Wednesday, August 31, 2005

"But it's wrong!"

Nothing is driving me up the wall more than the tut-tutting coming from the media moralists covering the New Orleans disaster. I watched some starched and quaffed reporter from KTRK last night trying his lily-white best to shame some shirtless black kid rummaging through the soaked remnants of a convenience store. "But it's wrong!" says the reporter. The kid just laughed. The reporter comes back to his tidy, well-appointed home in Garden Oaks the next day while that kid stays in his drowned city... at least until he and everyone else are forced out. What the hell does he come back to in a month or so? What's left?
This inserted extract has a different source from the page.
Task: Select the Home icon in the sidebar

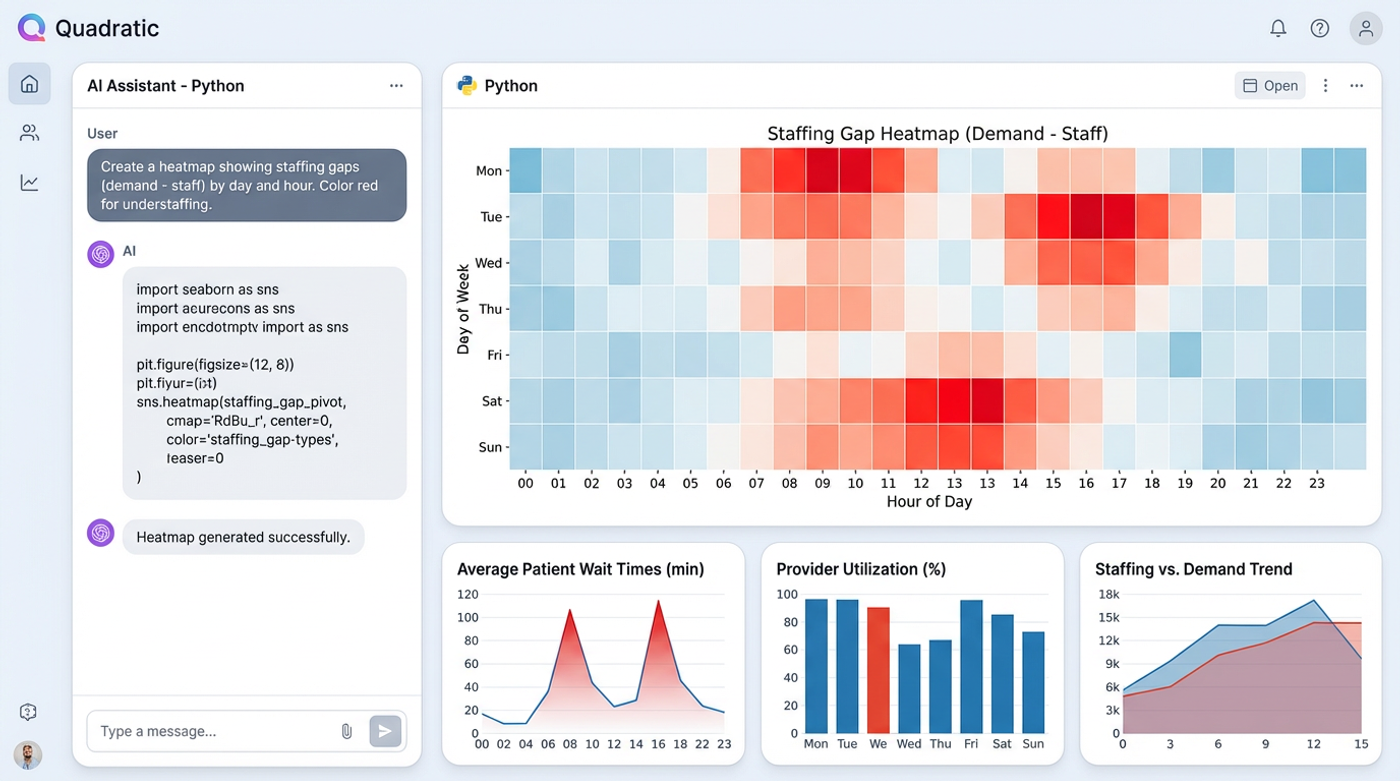Action: point(28,83)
And I'm glad I'm not the only one who has noticed that the media depicts dirt-poor (and now homeless) blacks who take food, water, and beer from grocery stores as crazed thieves while white folk under the same circumstances are simply trying to "find provisions". In any case, there are far more important things to worry about right now, especially as it's becoming clear that the damage control situation has been botched. The Army Corp of Engineers dropped the ball on their attempt, or non-attempt as the case may be, to dam up the 17th Street Canal and the mayor is livid. Most of the LA National Guard and the equipment needed for rescue operations that would otherwise have been on the scene in a heartbeat are in Iraq. The number of out-of-state Guard in NO is dangerously inadequate. And what the fuck happened to FEMA? Even though experts have been warning about a potential disaster in the Big Easy for years, there seems to have been almost no plan whatsoever to deal with the situation when it did arise. The Coast Guard and Red Cross, OTOH, are doing their best to pick up the slack. The Superdome refugees are now to be relocated to the Astrodome. At this point, I don't see how this disaster can't trigger some kind of horrible economic domino effect.

Meanwhile, George "Disaster President" Bush was jamming Tuesday on a special presidential guitar presented to him by Mark Wills. I know it's hard work, but go, George, go!